2019 was a strange season for Sean Newcomb. He entered the season with a reasonably firm grip on a rotation spot, but after just three starts of allowing 6 combined runs in 12.1 innings the Braves decided a change of scenery would do him some good. Newcomb transitioned into a bullpen role where he turned in seven straight scoreless appearances and really found his groove. Let’s take a look back at this roller coaster of a season for him.
Statline: 55 games, 4 starts, 3.16 ERA, 4.24 FIP, 4.61 xFIP, 4.46 SIERA, 8.56 K/9, 3.82 BB/9, 0.4 fWAR
What went right?
Newcomb has long been lauded as one of the highest ceiling prospect arms out there. However, he is also well known for his ability to pile up pitches in a hurry. So, a move to the bullpen was a natural solution right? Well it’s not actually that simple. Newcomb also tends to walk guys in bunches which is absolutely terrifying in short appearances. Thankfully, Newcomb was able to find a repeatable delivery with more consistency in his release point and as a result threw strikes when he needed to.

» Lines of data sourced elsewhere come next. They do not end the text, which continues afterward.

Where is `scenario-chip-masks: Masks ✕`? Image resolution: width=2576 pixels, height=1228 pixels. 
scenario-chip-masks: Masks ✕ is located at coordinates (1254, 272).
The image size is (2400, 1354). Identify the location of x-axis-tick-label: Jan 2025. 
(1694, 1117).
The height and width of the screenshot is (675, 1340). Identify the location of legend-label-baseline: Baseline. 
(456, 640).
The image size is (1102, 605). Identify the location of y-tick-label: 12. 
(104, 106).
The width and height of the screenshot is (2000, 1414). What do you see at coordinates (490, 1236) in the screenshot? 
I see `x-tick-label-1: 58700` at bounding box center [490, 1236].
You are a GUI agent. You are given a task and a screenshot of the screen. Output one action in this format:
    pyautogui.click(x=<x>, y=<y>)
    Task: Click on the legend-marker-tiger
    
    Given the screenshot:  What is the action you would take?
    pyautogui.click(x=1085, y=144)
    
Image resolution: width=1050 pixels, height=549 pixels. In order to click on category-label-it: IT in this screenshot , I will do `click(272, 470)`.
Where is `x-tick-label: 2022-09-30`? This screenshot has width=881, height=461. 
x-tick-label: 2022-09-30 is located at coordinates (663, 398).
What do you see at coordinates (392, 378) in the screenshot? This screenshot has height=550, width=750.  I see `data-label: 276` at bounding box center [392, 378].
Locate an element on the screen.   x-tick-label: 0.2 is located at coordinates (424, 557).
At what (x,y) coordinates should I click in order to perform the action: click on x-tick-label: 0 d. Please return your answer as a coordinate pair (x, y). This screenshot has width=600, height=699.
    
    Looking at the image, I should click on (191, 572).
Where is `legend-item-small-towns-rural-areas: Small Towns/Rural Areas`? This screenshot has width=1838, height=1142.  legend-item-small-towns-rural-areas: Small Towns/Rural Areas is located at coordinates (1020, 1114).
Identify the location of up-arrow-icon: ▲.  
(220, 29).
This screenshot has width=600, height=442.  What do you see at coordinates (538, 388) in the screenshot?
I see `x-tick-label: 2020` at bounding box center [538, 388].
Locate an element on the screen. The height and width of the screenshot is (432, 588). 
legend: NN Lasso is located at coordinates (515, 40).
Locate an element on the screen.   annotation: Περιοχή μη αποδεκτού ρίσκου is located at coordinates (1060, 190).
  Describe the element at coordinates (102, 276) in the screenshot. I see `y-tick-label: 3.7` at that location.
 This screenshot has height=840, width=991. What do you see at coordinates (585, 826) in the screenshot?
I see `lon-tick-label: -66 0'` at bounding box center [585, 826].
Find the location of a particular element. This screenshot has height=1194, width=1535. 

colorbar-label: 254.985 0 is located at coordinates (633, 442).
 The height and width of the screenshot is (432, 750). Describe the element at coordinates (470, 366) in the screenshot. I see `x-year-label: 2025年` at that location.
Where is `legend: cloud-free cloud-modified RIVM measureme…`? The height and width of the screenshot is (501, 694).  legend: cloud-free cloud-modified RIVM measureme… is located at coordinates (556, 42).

Here is a running line on Newk’s horizontal release point. You’ll see how much his release point has dropped since coming into the league:
Now, take a look at his vertical release point and notice how much more consistent it became in 2019. Notice the flatter lines with less variation (aside from a spike in his changeup release):
Nobody just magically gets better by moving into the bullpen. As you can see Newcomb made some solid adjustments to get more consistent deliveries and his stuff has always been good. It’s just by fate that the adjustments coincided with a move to the pen.
What went wrong?
More things went right for Newcomb than wrong this season, but you also have to put in perspective that the Braves traded (arguably) one of the five best defensive shortstops to ever play baseball for a young reliever. Not to say that they knew Newcomb would struggle as much to begin with, but Simmons is far more of a sure thing than Newcomb was/is. Regardless, that is in the past and the Braves have to be pleased knowing that they have a solid left-handed relief option that could be stretched out and started if needed. They also likely would enjoy seeing Newk’s strikeout numbers come up just a bit.
Newcomb will almost assuredly be a part of this team if he isn’t traded this offseason. That is definitely a possibility, however unlikely, with the pitching surplus Atlanta has pounding on the Major League figurative door. It might also be interesting to note that Newcomb is also a candidate to return to the rotation if the Braves were to decline Julio Teheran’s team option this offseason. That also seems unlikely though with so many young starters striving for their first chance. With almost 90% certainty, Newcomb will return next season in the seventh inning/extended relief role.